Supplied material Block Start

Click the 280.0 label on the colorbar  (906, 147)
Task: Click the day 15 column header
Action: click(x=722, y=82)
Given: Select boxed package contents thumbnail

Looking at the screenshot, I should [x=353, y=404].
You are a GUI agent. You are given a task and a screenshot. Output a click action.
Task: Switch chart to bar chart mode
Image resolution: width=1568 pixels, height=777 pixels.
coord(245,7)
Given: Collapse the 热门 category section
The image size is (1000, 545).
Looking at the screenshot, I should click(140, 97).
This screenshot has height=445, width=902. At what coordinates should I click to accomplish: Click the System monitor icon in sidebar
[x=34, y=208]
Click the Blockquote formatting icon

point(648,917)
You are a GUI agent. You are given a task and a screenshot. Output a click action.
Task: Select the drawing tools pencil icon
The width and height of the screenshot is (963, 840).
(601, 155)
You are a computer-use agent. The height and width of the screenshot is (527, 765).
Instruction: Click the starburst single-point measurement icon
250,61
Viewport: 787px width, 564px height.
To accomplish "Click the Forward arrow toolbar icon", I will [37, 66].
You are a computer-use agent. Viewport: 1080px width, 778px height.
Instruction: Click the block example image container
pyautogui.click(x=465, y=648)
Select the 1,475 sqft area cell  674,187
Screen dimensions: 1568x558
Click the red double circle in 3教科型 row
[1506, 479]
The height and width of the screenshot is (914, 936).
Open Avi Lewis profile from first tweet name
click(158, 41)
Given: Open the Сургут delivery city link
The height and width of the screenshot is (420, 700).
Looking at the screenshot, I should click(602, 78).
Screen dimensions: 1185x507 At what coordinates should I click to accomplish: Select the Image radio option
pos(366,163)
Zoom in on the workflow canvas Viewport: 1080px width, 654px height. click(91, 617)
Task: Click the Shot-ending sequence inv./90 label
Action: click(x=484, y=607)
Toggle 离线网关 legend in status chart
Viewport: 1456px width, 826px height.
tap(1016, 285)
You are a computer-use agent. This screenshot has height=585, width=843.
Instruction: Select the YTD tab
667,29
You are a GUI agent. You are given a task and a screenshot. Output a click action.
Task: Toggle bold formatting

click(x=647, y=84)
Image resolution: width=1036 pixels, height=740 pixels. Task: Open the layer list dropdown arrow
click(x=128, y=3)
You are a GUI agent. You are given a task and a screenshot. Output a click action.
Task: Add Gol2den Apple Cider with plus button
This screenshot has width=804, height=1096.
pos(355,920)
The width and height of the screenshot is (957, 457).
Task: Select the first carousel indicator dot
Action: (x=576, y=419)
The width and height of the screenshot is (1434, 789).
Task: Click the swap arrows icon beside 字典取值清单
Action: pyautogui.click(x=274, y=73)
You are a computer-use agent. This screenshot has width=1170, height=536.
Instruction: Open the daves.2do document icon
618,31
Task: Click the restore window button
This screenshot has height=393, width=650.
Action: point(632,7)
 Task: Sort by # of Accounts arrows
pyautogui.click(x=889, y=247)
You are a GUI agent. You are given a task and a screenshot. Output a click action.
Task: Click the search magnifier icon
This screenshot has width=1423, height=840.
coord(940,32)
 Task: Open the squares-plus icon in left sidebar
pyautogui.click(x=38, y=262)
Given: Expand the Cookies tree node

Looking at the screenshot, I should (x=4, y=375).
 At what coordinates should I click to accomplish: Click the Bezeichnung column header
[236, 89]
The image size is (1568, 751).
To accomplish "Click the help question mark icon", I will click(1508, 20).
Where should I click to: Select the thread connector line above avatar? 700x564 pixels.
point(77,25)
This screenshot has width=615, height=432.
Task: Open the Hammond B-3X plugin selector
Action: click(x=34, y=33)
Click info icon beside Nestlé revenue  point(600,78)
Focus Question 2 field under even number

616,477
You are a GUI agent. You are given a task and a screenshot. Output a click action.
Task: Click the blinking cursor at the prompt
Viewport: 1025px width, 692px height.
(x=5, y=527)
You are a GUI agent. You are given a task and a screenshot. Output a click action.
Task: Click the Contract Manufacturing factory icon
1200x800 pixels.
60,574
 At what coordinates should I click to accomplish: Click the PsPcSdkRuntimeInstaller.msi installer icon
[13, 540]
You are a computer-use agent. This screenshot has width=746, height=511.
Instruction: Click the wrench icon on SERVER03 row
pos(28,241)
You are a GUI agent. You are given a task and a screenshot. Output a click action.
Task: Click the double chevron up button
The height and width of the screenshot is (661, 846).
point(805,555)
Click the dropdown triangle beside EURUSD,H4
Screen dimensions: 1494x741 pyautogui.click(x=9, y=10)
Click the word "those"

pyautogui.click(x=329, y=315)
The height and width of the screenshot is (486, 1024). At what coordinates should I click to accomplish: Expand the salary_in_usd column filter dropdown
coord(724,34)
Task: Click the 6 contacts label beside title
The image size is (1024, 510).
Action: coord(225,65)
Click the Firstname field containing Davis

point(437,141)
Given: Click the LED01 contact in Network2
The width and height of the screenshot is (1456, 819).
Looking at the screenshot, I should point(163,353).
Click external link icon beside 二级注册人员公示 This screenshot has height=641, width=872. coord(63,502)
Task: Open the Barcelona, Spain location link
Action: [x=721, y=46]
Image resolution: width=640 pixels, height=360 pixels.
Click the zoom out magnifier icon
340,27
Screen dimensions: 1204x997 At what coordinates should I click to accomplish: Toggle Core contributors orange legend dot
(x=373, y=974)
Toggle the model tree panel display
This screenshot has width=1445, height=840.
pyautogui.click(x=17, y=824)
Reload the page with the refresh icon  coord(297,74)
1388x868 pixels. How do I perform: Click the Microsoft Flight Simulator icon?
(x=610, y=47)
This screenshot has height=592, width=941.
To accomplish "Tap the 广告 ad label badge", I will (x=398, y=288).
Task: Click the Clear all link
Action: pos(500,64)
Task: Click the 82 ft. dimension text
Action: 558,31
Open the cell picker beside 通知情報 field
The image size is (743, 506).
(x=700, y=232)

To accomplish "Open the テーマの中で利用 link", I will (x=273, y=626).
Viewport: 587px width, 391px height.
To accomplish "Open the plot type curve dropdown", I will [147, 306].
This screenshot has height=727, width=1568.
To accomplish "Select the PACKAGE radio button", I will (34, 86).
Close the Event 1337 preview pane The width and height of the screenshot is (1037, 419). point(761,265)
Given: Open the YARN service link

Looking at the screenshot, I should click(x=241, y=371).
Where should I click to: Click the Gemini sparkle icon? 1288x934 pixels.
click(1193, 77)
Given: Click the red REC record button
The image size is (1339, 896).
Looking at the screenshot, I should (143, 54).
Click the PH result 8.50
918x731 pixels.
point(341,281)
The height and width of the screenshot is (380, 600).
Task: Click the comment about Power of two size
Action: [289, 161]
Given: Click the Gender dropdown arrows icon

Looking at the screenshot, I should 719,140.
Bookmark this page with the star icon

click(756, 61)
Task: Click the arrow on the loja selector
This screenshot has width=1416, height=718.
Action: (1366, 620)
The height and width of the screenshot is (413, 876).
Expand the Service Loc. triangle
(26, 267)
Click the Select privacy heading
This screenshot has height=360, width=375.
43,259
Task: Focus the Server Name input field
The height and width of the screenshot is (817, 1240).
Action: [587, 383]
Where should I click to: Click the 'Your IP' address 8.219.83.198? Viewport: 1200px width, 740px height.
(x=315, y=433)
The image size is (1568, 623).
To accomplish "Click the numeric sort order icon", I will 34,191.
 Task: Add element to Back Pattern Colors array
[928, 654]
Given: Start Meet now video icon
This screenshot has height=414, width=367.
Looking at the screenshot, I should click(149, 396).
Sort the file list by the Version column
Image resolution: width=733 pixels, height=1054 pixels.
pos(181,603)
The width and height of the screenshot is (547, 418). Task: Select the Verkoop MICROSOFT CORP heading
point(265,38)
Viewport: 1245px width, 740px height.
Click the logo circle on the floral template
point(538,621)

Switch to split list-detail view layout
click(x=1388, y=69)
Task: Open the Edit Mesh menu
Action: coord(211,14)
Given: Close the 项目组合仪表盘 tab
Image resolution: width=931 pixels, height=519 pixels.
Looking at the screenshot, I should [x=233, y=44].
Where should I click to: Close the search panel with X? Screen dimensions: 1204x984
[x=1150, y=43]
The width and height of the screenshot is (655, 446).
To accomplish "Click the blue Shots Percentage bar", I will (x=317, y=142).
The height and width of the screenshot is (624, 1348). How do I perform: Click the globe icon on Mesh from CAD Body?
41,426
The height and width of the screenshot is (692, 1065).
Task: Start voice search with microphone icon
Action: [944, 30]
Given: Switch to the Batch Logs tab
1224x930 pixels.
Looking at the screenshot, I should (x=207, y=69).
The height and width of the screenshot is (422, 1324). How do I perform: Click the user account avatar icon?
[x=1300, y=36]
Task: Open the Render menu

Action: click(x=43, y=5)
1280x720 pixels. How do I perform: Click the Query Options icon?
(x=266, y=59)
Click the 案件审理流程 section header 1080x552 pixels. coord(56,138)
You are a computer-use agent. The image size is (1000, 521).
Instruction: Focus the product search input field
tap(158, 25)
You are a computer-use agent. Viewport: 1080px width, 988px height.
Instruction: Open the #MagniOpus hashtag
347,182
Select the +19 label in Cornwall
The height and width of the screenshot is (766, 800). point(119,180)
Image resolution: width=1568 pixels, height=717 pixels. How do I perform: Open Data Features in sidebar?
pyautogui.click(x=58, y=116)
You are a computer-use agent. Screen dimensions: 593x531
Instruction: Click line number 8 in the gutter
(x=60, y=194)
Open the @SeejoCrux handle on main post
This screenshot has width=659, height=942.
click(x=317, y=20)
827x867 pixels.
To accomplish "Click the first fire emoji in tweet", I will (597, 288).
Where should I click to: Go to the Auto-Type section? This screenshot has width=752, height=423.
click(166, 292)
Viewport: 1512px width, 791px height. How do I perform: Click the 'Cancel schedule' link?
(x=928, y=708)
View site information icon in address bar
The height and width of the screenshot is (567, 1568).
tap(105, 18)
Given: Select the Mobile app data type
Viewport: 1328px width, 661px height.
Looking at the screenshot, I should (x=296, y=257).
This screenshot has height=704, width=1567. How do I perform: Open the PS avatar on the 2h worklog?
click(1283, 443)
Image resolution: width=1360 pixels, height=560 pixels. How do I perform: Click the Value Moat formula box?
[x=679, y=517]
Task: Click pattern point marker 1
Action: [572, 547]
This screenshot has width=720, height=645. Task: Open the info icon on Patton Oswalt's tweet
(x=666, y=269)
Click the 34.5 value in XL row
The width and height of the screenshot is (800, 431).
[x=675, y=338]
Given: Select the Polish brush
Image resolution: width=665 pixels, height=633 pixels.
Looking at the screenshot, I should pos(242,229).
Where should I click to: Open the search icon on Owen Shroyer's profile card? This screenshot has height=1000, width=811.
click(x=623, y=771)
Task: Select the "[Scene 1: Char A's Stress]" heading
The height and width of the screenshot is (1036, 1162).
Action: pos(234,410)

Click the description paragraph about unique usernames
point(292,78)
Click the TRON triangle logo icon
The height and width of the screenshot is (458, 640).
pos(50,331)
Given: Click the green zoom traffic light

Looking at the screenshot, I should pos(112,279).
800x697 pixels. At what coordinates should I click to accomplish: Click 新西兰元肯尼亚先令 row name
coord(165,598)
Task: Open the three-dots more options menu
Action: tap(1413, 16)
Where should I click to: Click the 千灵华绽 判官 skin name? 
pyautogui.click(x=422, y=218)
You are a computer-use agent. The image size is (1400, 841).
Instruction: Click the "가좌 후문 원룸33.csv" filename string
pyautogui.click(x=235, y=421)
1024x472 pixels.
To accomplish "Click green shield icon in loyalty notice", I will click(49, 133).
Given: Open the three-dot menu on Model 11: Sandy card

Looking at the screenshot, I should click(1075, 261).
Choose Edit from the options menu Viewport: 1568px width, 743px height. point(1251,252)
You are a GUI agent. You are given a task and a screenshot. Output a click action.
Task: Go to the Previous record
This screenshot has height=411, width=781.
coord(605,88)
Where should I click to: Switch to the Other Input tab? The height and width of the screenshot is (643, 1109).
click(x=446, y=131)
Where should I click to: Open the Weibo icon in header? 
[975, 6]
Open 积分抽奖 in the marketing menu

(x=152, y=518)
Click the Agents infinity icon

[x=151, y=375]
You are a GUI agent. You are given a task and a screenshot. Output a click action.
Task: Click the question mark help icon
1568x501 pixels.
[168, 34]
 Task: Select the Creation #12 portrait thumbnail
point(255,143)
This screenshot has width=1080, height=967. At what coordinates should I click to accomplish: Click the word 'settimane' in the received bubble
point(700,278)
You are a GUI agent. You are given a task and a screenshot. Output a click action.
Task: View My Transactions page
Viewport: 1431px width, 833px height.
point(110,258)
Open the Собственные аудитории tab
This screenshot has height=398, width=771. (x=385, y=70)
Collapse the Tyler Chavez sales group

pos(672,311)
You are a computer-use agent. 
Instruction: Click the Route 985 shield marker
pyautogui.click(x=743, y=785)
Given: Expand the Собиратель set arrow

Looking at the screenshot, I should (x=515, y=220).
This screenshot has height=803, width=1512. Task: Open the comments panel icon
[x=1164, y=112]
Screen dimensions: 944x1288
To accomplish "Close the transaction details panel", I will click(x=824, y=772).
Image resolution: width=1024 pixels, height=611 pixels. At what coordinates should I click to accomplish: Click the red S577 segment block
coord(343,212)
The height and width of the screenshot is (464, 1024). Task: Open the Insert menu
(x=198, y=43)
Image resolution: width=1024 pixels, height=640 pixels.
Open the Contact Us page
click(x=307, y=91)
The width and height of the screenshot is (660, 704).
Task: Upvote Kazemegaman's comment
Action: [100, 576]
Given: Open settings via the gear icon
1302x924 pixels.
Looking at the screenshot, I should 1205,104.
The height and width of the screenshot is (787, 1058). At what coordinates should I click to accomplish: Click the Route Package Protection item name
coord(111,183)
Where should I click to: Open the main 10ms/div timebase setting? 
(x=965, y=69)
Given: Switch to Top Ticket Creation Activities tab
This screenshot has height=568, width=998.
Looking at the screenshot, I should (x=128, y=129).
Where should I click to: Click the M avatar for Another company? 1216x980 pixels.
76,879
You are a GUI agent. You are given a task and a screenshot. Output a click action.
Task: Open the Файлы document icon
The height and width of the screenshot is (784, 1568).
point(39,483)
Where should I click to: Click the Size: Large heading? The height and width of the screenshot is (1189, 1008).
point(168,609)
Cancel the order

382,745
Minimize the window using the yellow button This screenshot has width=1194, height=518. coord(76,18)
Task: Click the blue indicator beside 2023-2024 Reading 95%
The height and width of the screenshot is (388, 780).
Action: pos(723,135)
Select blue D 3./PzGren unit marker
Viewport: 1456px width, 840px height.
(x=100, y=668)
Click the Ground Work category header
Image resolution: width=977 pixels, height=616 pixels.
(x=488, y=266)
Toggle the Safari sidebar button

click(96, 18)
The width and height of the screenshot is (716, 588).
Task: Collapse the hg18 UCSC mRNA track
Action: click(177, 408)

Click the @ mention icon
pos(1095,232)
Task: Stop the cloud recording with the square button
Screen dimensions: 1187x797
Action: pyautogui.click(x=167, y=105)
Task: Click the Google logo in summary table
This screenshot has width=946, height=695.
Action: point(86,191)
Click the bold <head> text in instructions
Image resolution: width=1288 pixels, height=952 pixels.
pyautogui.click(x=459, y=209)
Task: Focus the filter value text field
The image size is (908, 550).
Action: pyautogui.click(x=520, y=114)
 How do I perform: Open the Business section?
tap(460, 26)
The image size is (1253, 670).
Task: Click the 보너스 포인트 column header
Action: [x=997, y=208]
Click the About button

Supplied material Block End

### Problem description
From the entries above, return each line with the word "help" in it.

### Answer to this problem
To accomplish "Click the help question mark icon", I will click(1508, 20).
Task: Click the question mark help icon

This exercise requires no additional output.